--- START OF DATASET ROWS ---
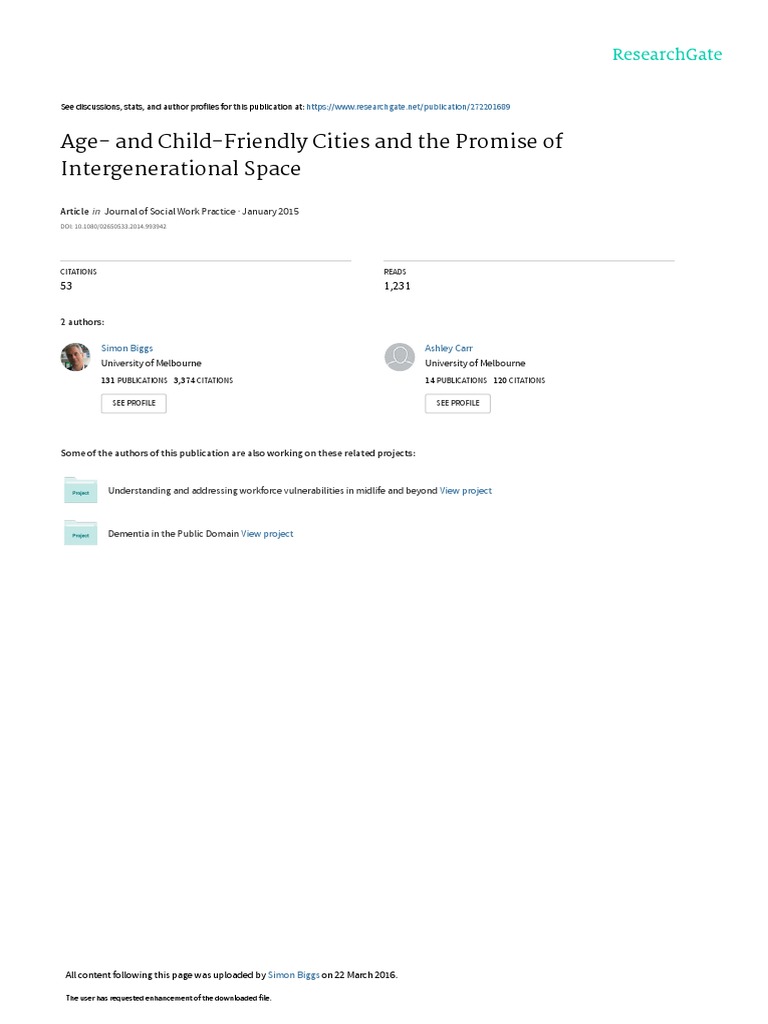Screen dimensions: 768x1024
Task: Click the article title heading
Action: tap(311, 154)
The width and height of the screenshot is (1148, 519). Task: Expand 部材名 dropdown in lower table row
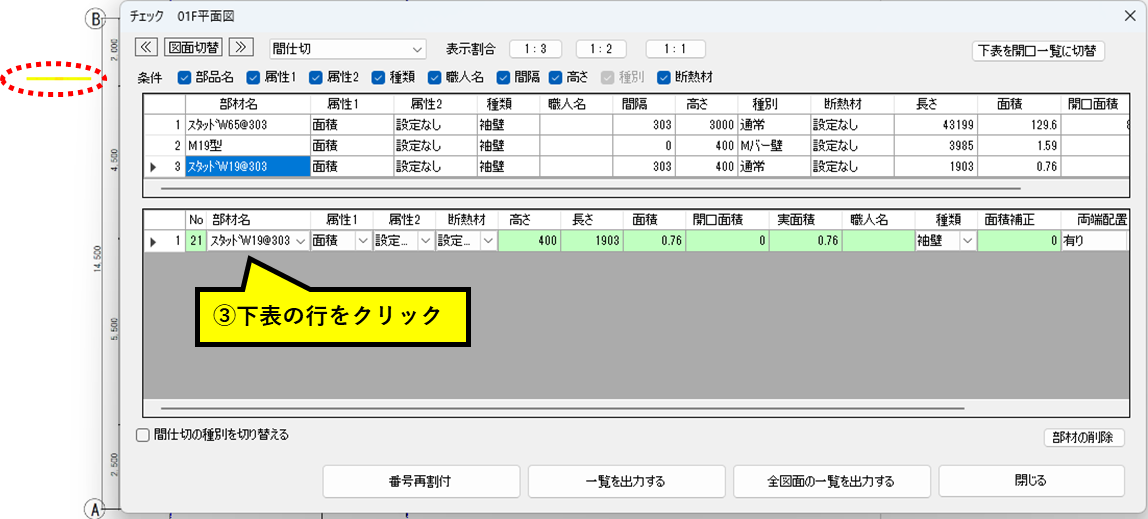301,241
--- END OF DATASET ROWS ---
▶ _STATED PROBLEM_
Quote the listing above word for word, leaving out the pictures.

▶ _FULL RESPONSE_
Screen dimensions: 768x1024
Task: Click the article title heading
Action: tap(311, 154)
The width and height of the screenshot is (1148, 519). Task: Expand 部材名 dropdown in lower table row
301,241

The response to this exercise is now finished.